The British Transplant Society is currently drafting a protocol on non-heart-beating donation to present to the Department of Health for wide consultation. This is a sensitive and complex subject which will require negotiation with the coroners services, which is of course the responsibility of the Home Office, and careful consideration of how to maintain public confidence. It is not an area in which hasty action is likely to lead to progress; nor would legislation necessarily be helpful.

Anxieties were expressed in the media immediately after the Alder Hey report that publicity surrounding organ and tissue retention post mortem, without the express consent of patients and parents, would have a negative effect on our organ transplant programmes. The latest figures for UK transplants do not support that contention. The number of donors in February was exactly the same as in February 2000. There was, in addition, an encouraging difference over the period in that there was a huge increase in the number of people joining the organ donor register. Some 80,000 joined it in February.

There is no evidence of any negative impact from Alder Hey on organ donation for transplantation or on tissue donation for medical research. However, even if there is no additional crisis, there remains a chronic shortage of organs. Keeping public confidence in the donation system is vital to the transplantation service.
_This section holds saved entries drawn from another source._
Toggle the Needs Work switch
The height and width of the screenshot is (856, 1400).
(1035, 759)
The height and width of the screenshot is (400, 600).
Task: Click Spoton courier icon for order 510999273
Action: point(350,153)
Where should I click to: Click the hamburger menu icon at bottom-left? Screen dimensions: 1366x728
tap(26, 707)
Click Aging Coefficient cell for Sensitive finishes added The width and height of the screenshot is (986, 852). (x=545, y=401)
Improving donation is about changing attitudes and behaviour. I do not believe that that will best be done by legislation. However, I welcome the opportunity offered by today's debate to discuss an important issue and to inform the House of what is in train to improve organ donation. On balance, given what I have said, the Government are not minded to agree to the Bill.

2.3 pm

Mr. Kenneth Clarke

I am grateful to the Minister, to my hon. Friend the Member for New Forest, West (Mr. Swayne) and to others for what they have said. There is obviously no difference of purpose or intention in the House. We all realise that something must be done to meet the gap between the need for organ transplants and the present supply. I am reassured to hear that the Government are addressing the problem with some urgency. I share the view of my hon. Friend the Member for New Forest, West that we need in the near future—whichever party is in power 12 months from now—to see some progress. Everyone has identified a long list of problems, and we must tackle them.
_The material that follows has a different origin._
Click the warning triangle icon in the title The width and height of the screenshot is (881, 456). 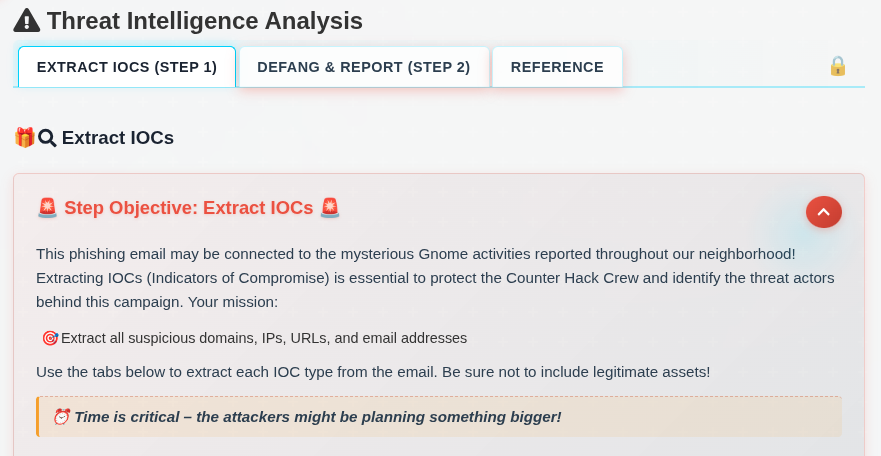(27, 20)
My only difference with the very helpful Minister lay in her conclusion. I should have liked the Bill to go to Committee. I accept that it might be subsumed by the wide-ranging review that the Government are undertaking, but I cannot see that any of the changes that I propose could do any harm or be undesirable. In some areas, the Minister concedes that my proposals would improve matters, such as on the question of co-habiting partners. Nothing that I have proposed would conflict, as far as I can see, with her intention to explore such areas in the review on the preservation of organs. Simply making it lawful to preserve organs would not get in the way of further constructive discussion.

I shall press for a Second Reading, therefore, although I appreciate that the chances of an adequate number of Members being present in the House of Commons at this time on a Friday are slight. Having got so close, I prefer to put the matter to the chance, to see whether anything has held an unaccustomed number of our colleagues here. I shall not press a Division in a spirit of total dissatisfaction with or hostility to what the Minister has said, but there is a slight difference of opinion about how we can best proceed.

Question put, That the Bill be now read a Second time:—

The House divided: Ayes 12, Noes 0.

Division No. 157] [2.3 pm
AYES
Atkinson, Peter (Hexham) Soley, Clive
Forth, Rt Hon Eric Spicer, Sir Michael
Golding, Mrs Llin Swayne, Desmond
Ladyman, Dr Stephen Wilkinson, John
McIntosh, Miss Anne
Mackinlay, Andrew Tellers for the Ayes:
Öpik, Lembit Mr. Kelvin Hopkins and
Skinner, Dennis Mr. Kenneth Clarke.
NOES
Tellers for the Noes:
Mr. Barry Gardiner and
Mr. John Heppell.

It appearing on the report of the Division that 40 Members were not present, MADAM DEPUTY SPEAKER declared that the Question was not decided, and the business under consideration stood over until the next sitting of the House.